Expected Size of Business
If the business founders had special reason to believe that the business has the potential to become a large business, they might select a corporation from the outset because certain types of employee fringe benefits may be easier to implement, especially equity ownership plans such as stock option. Also, firms which provide institutional or venture capital type investment often prefer that the investee company be a corporation.

Expected Management Style
If the business founders favor a centralized, hierarchical management structure, a corporation probably would be the likely choice. On the other hand, if a more diffuse, democratic style is sought, the owners would tend to favor a partnership or LLC.

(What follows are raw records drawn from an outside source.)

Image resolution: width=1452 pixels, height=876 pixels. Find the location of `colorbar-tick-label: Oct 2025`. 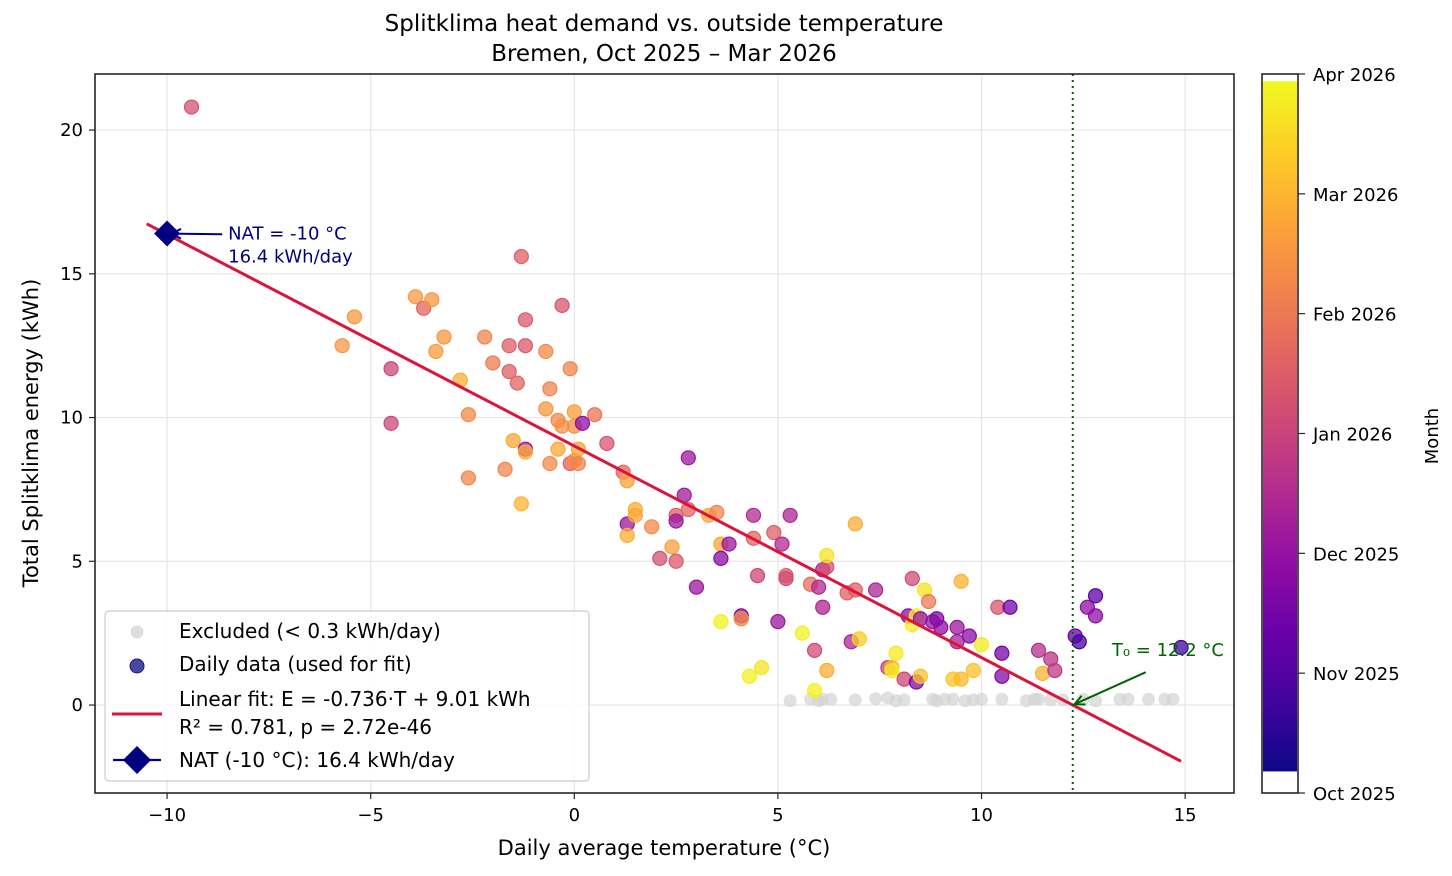

colorbar-tick-label: Oct 2025 is located at coordinates (1354, 794).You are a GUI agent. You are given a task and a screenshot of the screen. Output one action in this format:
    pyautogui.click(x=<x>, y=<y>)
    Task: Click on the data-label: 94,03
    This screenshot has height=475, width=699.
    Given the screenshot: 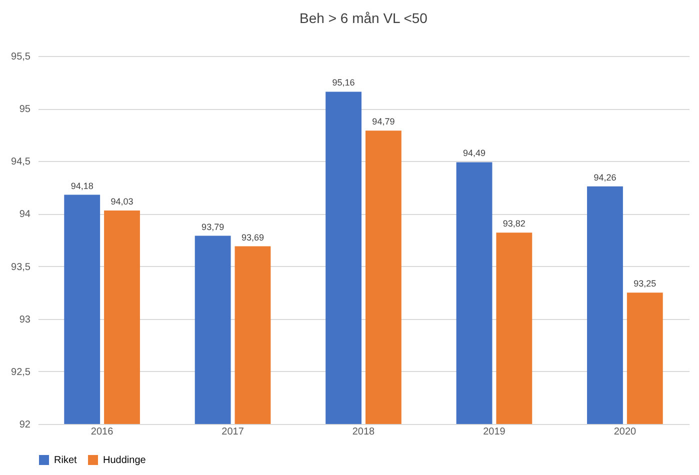 What is the action you would take?
    pyautogui.click(x=122, y=202)
    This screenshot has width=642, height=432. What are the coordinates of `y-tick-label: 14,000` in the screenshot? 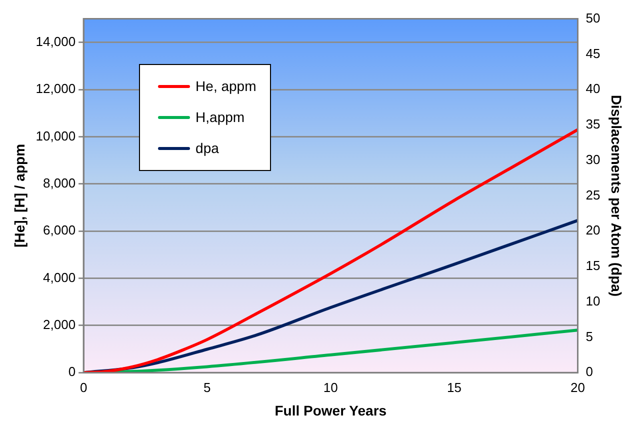 It's located at (56, 42).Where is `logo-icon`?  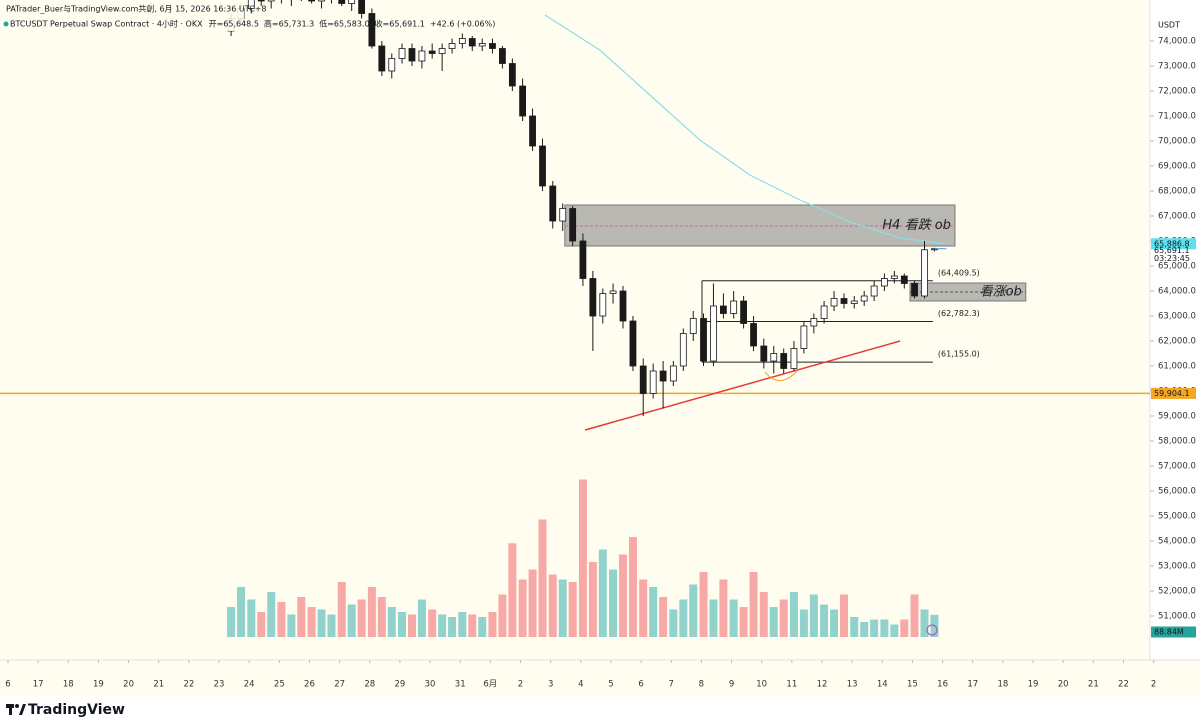
logo-icon is located at coordinates (16, 710).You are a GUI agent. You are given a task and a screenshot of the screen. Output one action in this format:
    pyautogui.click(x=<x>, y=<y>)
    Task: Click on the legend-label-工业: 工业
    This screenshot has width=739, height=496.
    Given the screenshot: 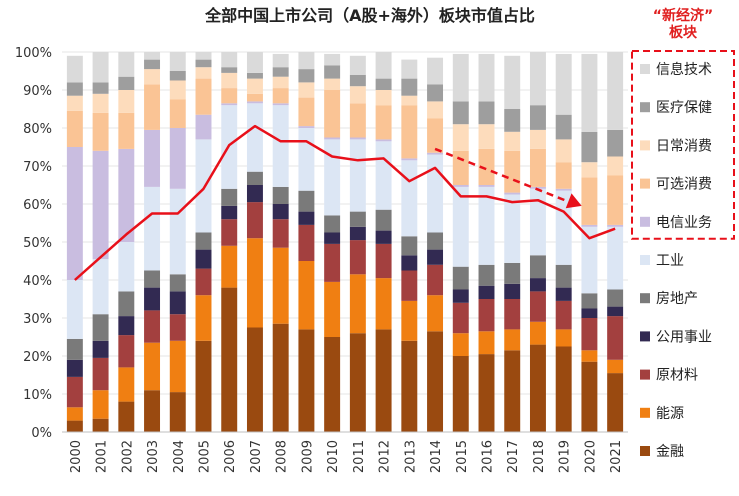 What is the action you would take?
    pyautogui.click(x=670, y=261)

Operations In Multiple States
If a New Mexico entity conducts business in another state, how will it be treated under the laws of that state? A sole proprietorship will not generally be subject, as such, to any special regulation in other states. A general partnership also may be able to operate multistate without specific regulatory differences. Corporations are recognized in all states; their limited liability aspect is not in doubt. While LLC's are also recognized in all states, their treatment may differ from state to state; these differences seem to be diminishing over time. Both corporations and LLCs must register to do business in that state. Finally, it is always necessary to consider franchise and other business taxes which may be imposed by the foreign jurisdiction; these may differ depending upon the choice of entity.

The following chart may be useful in comparing the various entities discussed above, according to their more salient characteristics.


Entity Comparison Chart

TYPE OF ENTITY
FILING NEEDED TO FORM?
SEPARATE ENTITY FROM OWNERS?
PERSONAL LIABILITY?
CENTRALIZED / DECENTRALIZED MANAGEMENT?
TAXED AS
SEPARATE ENTITY?
Sole Proprietor
No
No
Yes
N/A
No
Corporation
Yes
Yes
No
Centralized
Yes
S Corporation
Yes
Yes
No
Centralized
No
Partnership
No
Yes
Yes
Either
No
Limited Partnership
Yes
Yes
    No *1
Centralized
No
Limited Liability Company
Yes
Yes
No
Either
   No *2

    
*1 General partner remains liable for partnership obligations; limited partners not liable.
     
*2 Unless it elects to be taxed as a regular corporation.